Aug 31 2008
“Our parents are always telling us that we don’t have any special talents, so we need to just work and study hard to get what we want, so when people [counselors, colleges, teachers] tell us we need to talk about how great we are and all our skills and talents, it’s really hard. We don’t believe we’re special and we don’t know how to talk about ourselves like that.” — C.C., 16-year-old Chinese-born American.
C.C. tells me this as I help her rewrite her practice cover letter and resume and figure out what makes her stand out. While searching for RN jobs in this dismal market, I’m also working as a counselor for a 3-week UCSF summer program for underserved high school students who are interested in careers in health care. Like I was, most of them are going to be the first in their family to attend college and most are Asian American.
As C.C. shakes her head dejectedly at her letter, I can’t help thinking: “Ah, the way of the immigrant Chinese parent in America persists through the generations! Dish out loads of “constructive” criticism and stand doggedly by the belief in the “American dream” and in the fact that the dream can be built upon a meritocratic system, and ta-da — your hard work will be recognized and you will get what you want.”

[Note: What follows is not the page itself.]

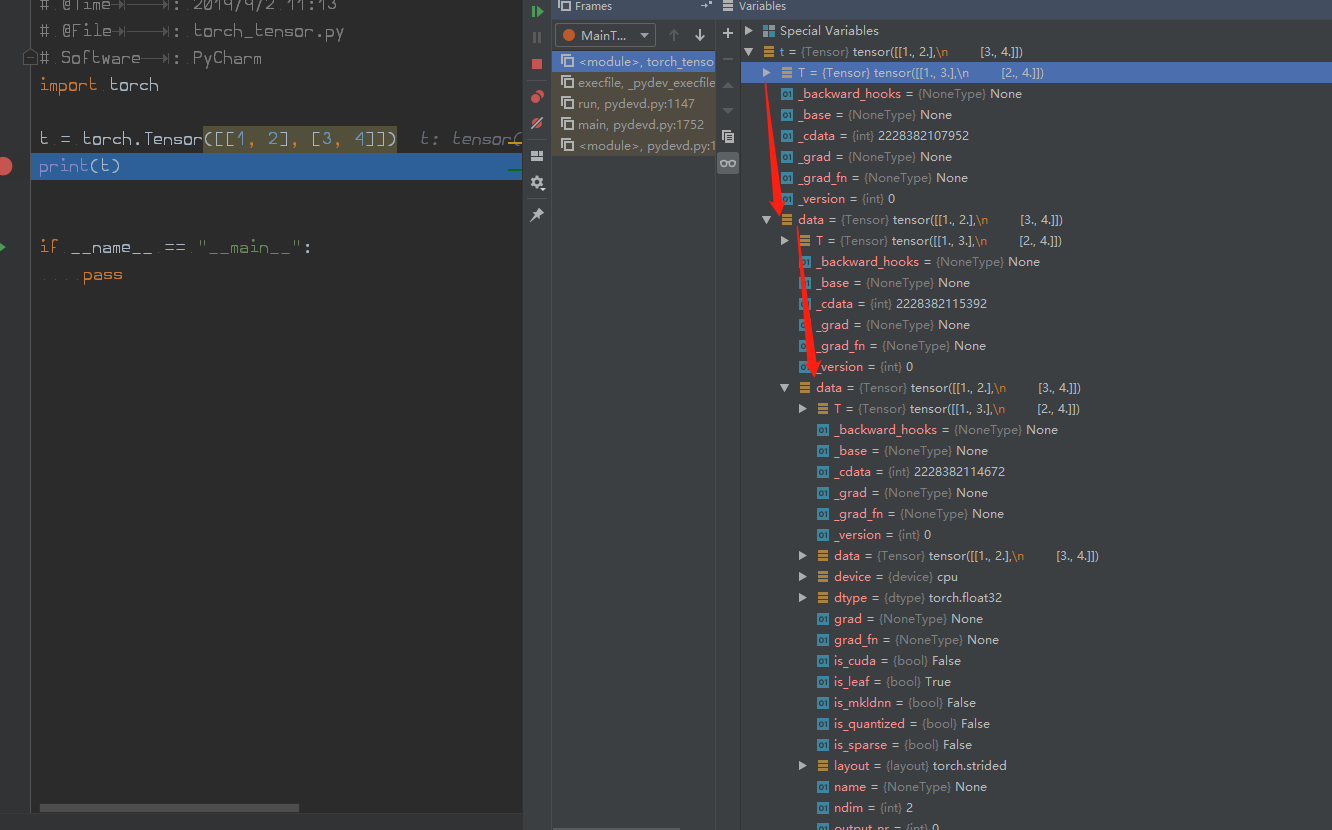Stop the debug session with red square

point(537,63)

But every savvy American, seemingly many UCSF students, and enlightened Asian Americans know that it’s not that straightforward. Work hard and you will gain knowledge and confidence in yourself. But to get exactly what you want? For that, you have to strategize. You have to (loudly) praise yourself. You have to market yourself. You have to knock down doors. You have to raise your voice. You have to network and make connections. This is what’s real in our society, and this is what I begrudgingly tell C.C., while at the same time empathizing with her…

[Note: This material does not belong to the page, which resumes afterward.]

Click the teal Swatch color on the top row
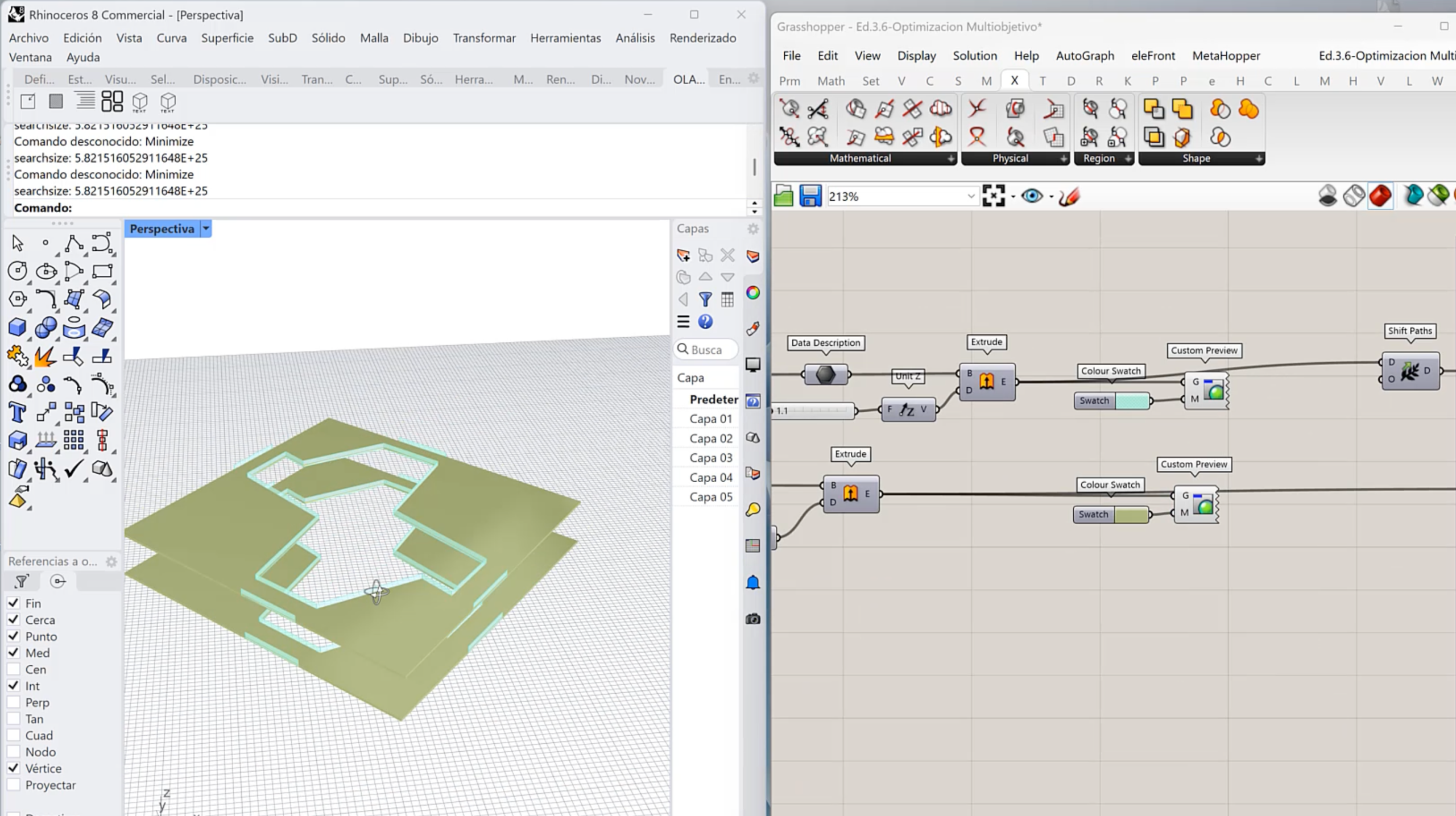 coord(1132,400)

- Yes, it feels strange to call attention to one’s self.
- Yes, it feels wrong to boast and self-aggrandize.
- Yes, it’s just plain weird to call out something personal like “worked at 7-Eleven to help support family” as something notable to write in a college essay or cover letter.

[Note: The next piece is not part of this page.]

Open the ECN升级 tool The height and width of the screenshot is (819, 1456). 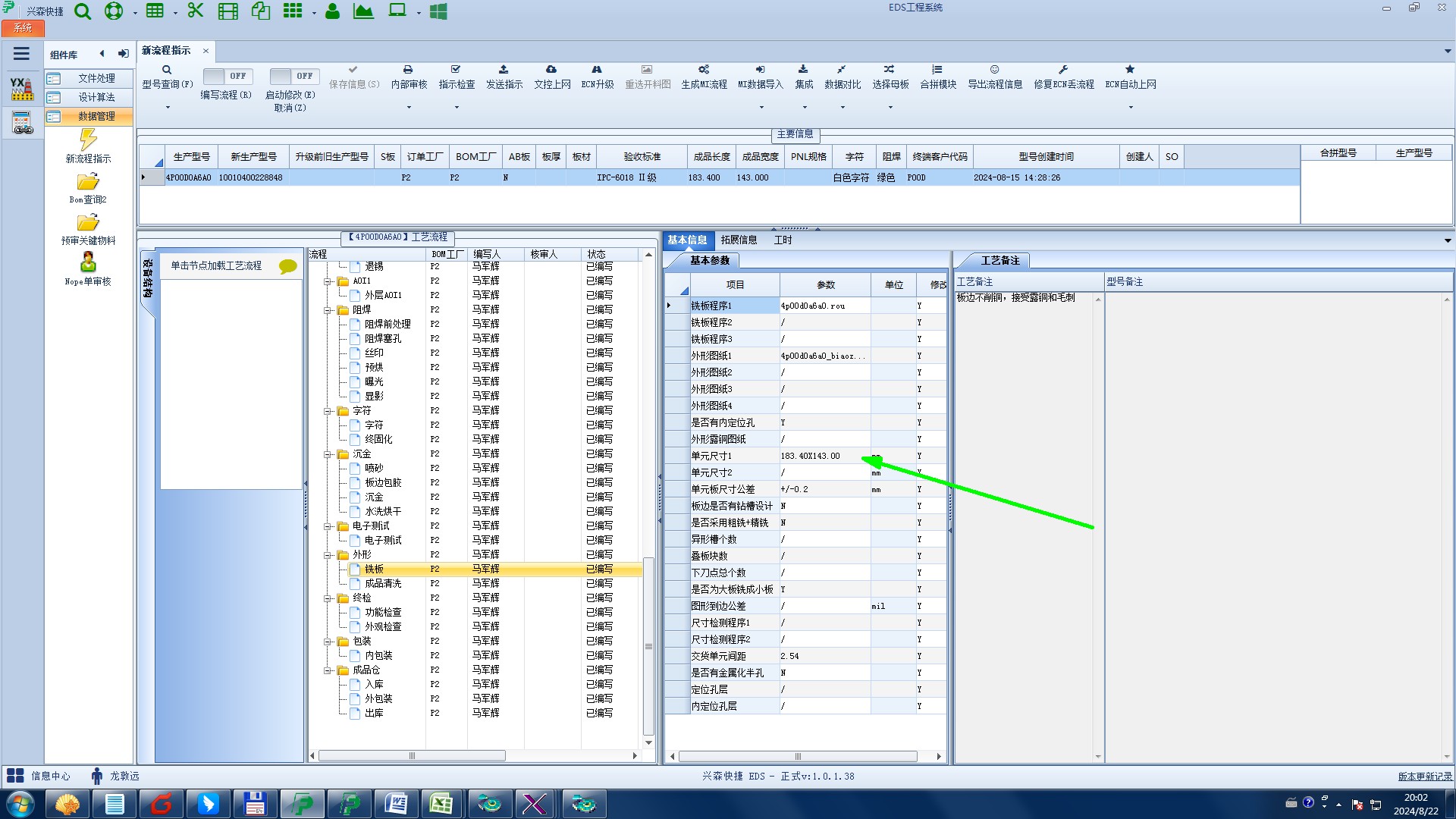pos(597,70)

“‘Work to help parents pay the bills’ – I’m not proud of that, no one wants to do that, but all of a sudden that’s supposed to be amazing?’”
I asked this more than once when I was trying to figure out how to present myself to colleges. As the first in my family to go to college, my parents couldn’t give me advice other than “study hard.” Through pure heresay, street smarts, and a tiny bit of h.s. counseling, I learned that for someone who didn’t have the opportunity to take piano and dance lessons, to do volunteer work in Guatemala, or to attend pre-college programs at Yale, my edge over other college applicants would come from the seemingly mundane. I had to learn to be proud of my experiences, believe that I had something special to offfer, and express it to strangers.
I know it’ll be a long time before many of these students are convinced that anything they’ve done or experienced will be interesting to college admissions officers, scholarship committees, or internship recruiters. Over time they’ll get how to play the game and over time they’re going to find a way to reconcile what they need to do in reality with the values their parents taught them. Over time.
The summer h.s. program ended a couple weeks ago. I had an amazing time supporting the kids and seeing them come in day after day at 8:30 a.m. to soak up knowledge about the sciences, health care, and higher ed. The kids were smart, motivated, spunky, sassy, and they affirmed my growing interest in outreach to underrepresented students in health care. The program culminated in a reception dinner where they made health-related presentations to their parents and friends. They made me teary-eyed with pride … so this is what it feels like to be a teacher or parent!